Future Segmentation Prediction Using SimVP and Semi-Supervision
This blog post outlines my research and findings while participating in the final competition hosted in NYU’s Deep Learning class by Prof. Yann Lecun and Prof. Alfredo Canziani.(Spoiler alert, my team won first place!). The problem statement was to predict the segmentation mask of the last frame of a video sequence given the first half of the video. The videos consisted of 3D objects moving about and colliding that follow basic physics principles. We modified the deep learning model, SimVP (Simple Video Predictor), with self-supervision and semi-supervision techniques to predict the segmentation mask of the last frame.
Introduction
Convolutions have been widely acclaimed for their ability to extract spatial features and textures from images. While this works effectively for static images, predicting video frames, which are sequences of images, traditionally relied on sequence models like RNNs and Transformers. However, we built upon the SimVP model, which demonstrates that even convolutions can learn temporal features when applied across the time dimension.
How We Predict the Future
Our model was primarily built on the SimVP model and semi-supervised learning. Here’s a quick rundown of our approach:
Self-Supervision
The model was trained on unlabeled data (13k videos) by defining a pretext task of predicting the next 11 frames from the first 11 frames. Then, we applied this basic SimVP model to the downstream task of predicting the segmentation mask of the 22nd frame.
Independent Segmentation
We also trained a deeplabv3 segmentation model on labeled data. Then we evaluated our self-supervised model by segmenting the predicted 22nd frame against the ground-truth label. While the initial results were promising, there was still room for improvement.
Segmentation using SimVP
Building on the previous steps, we reset the decoder of SimVP with fresh weights, modified the final convolutional layer to output the number of segmentation classes, and trained the modified SimVP on the video training set. This allowed us to achieve more accurate segmentation masks.
Weak semi-supervision
To better leverage our vast unlabeled videos, we generated labels for these videos using the trained deeplabv3 model. This weak-semi supervision step significantly improved our performance.
Data Cleaning
We identified videos with no new objects appearing after the 11th frame and fine-tuned the model on that subset. This significantly increased our Jaccard Score on the validation set.

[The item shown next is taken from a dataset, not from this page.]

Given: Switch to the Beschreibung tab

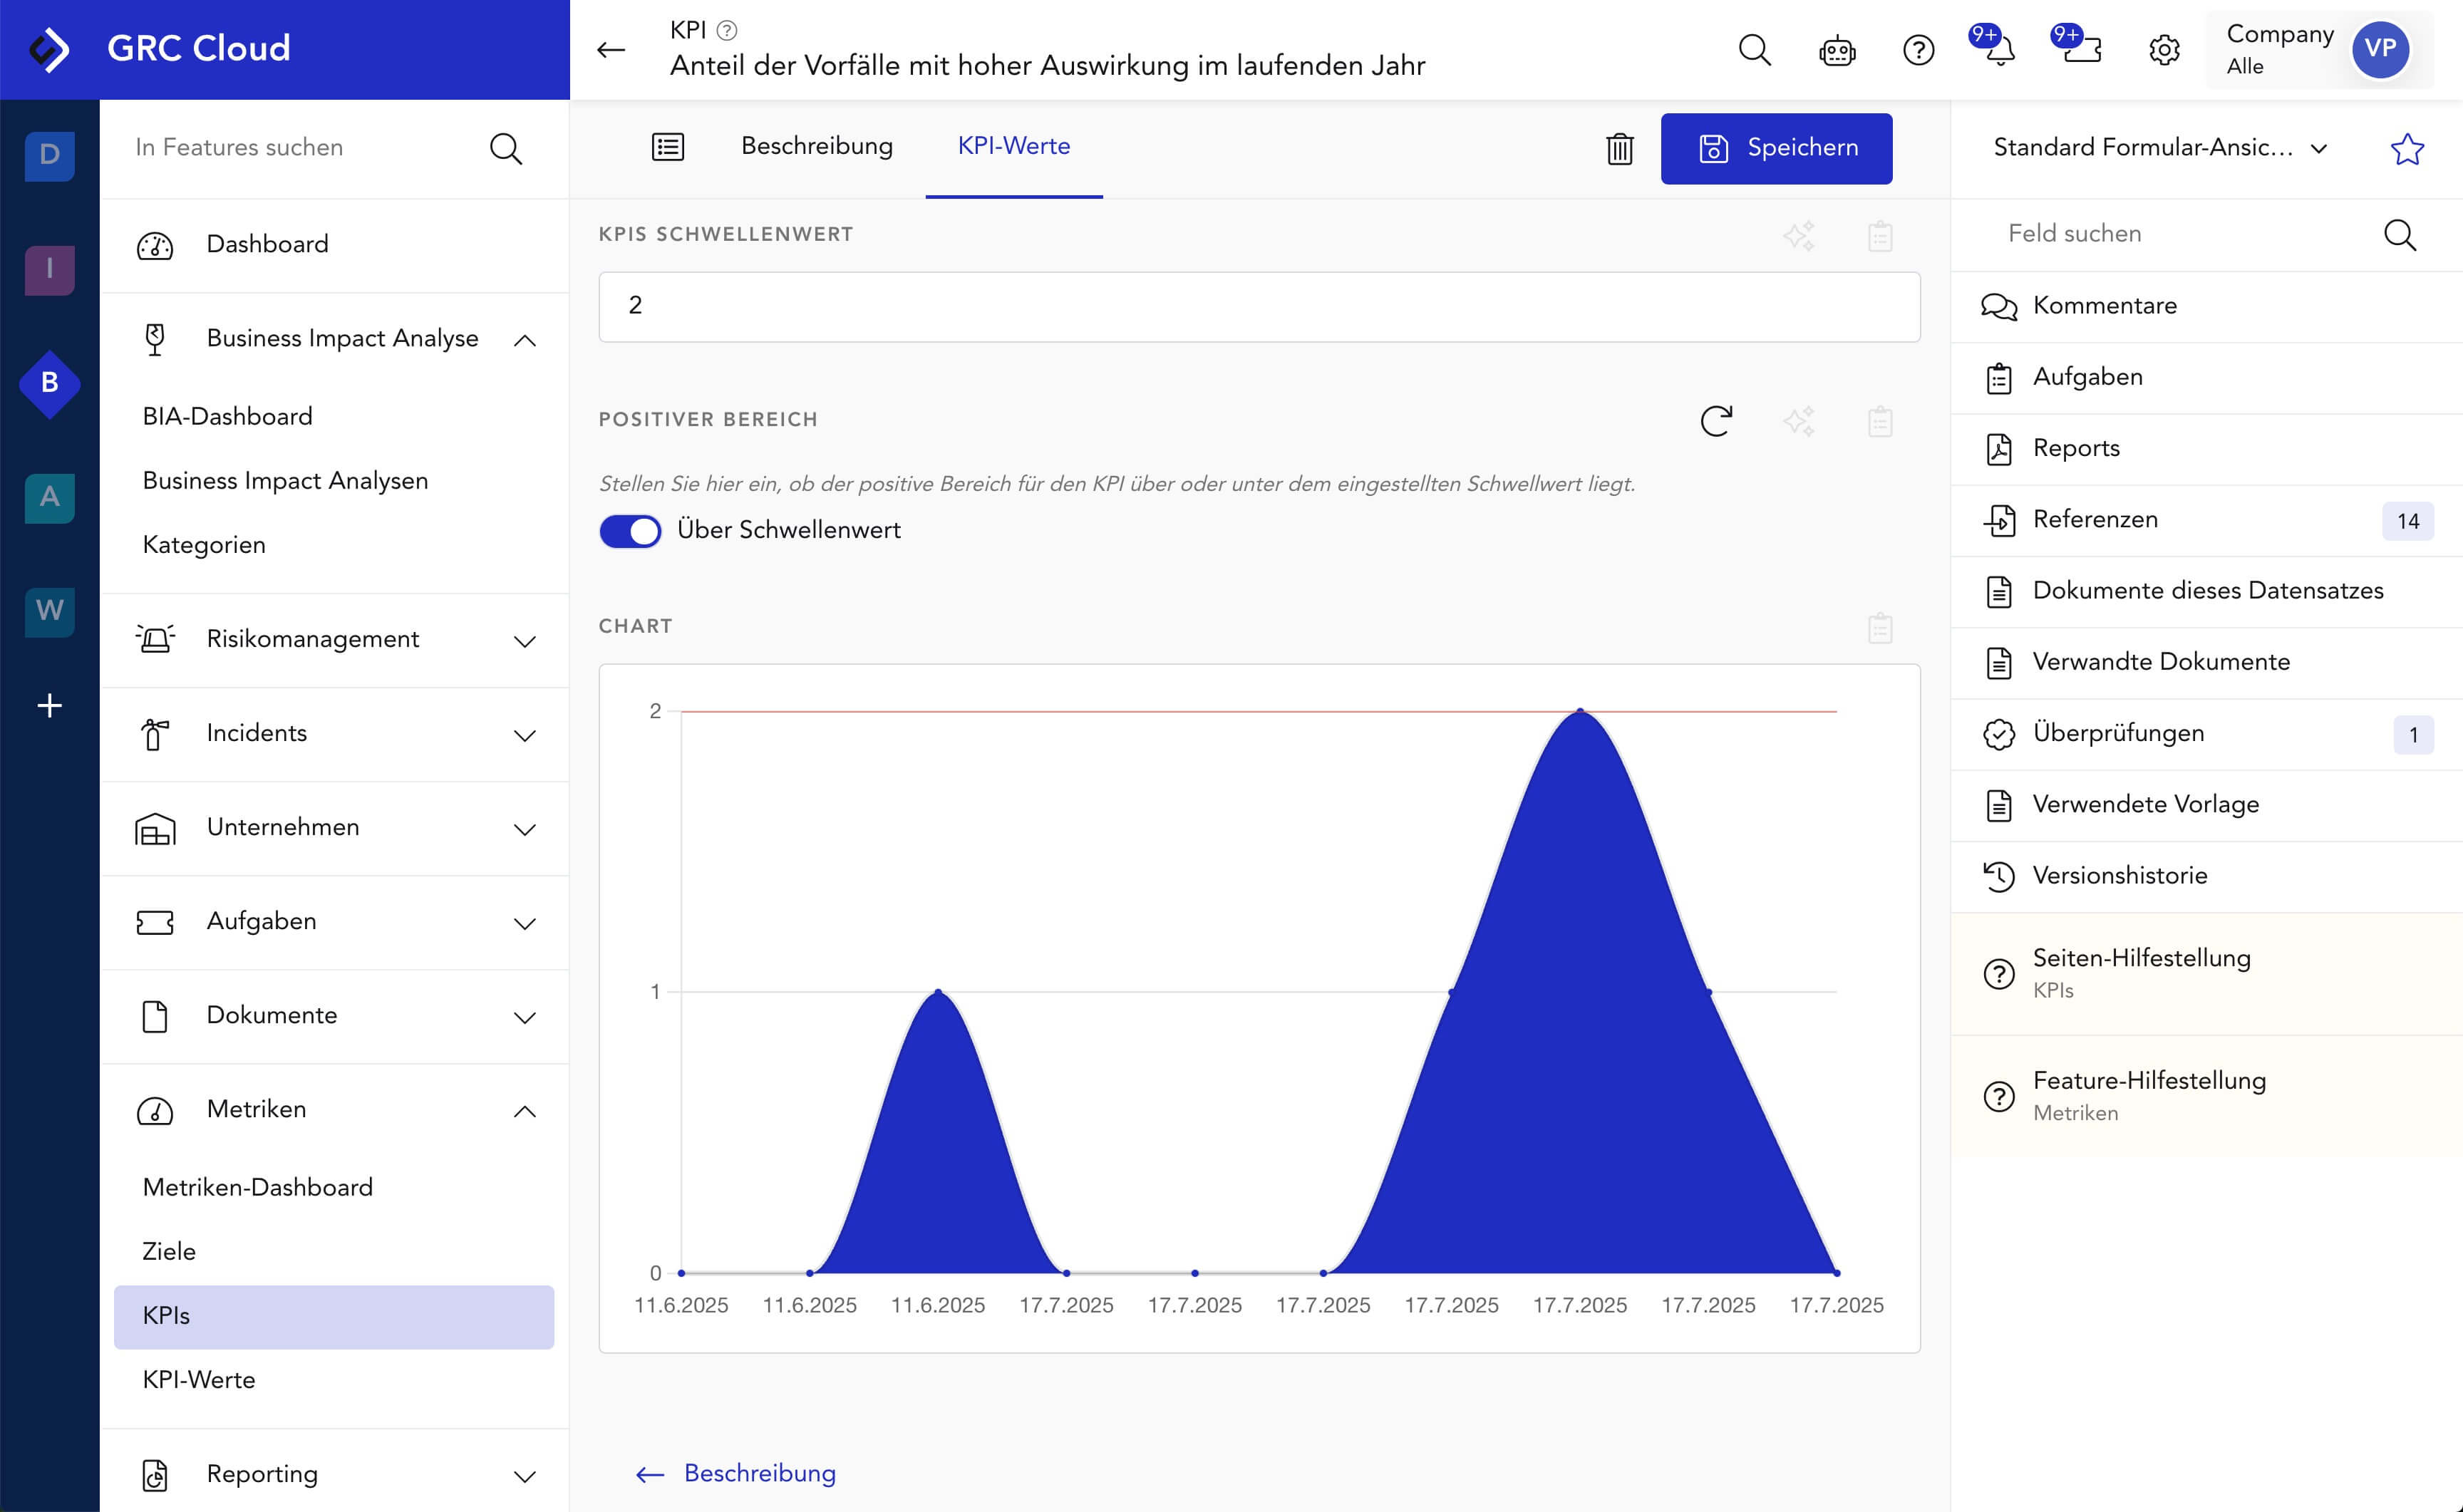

New Object Suppression (NOS)
We designed a decision tree to clean up predicted masks. The NOS technique corrects the mistakes in model predictions, particularly where the model predicts spurious new objects.
Results
Our model achieved a Jaccard score of 44% on the validation set, demonstrating the potential of SimVP and semi-supervised learning in predicting future segmentation masks in synthetically generated videos. The decision tree heuristics applied improved our Jaccard score from 0.42 to 0.44.
Future Work
In future work, we intend to explore Joint Embedding Predictive Architecture (JEPA) based training where we directly learn in the embedding space through a reconstruction loss. We believe this would enable the model to learn a better energy manifold with the 22 frames in the low energy valley and further enhance its applicability in downstream tasks such as mask segmentation and visual question answering.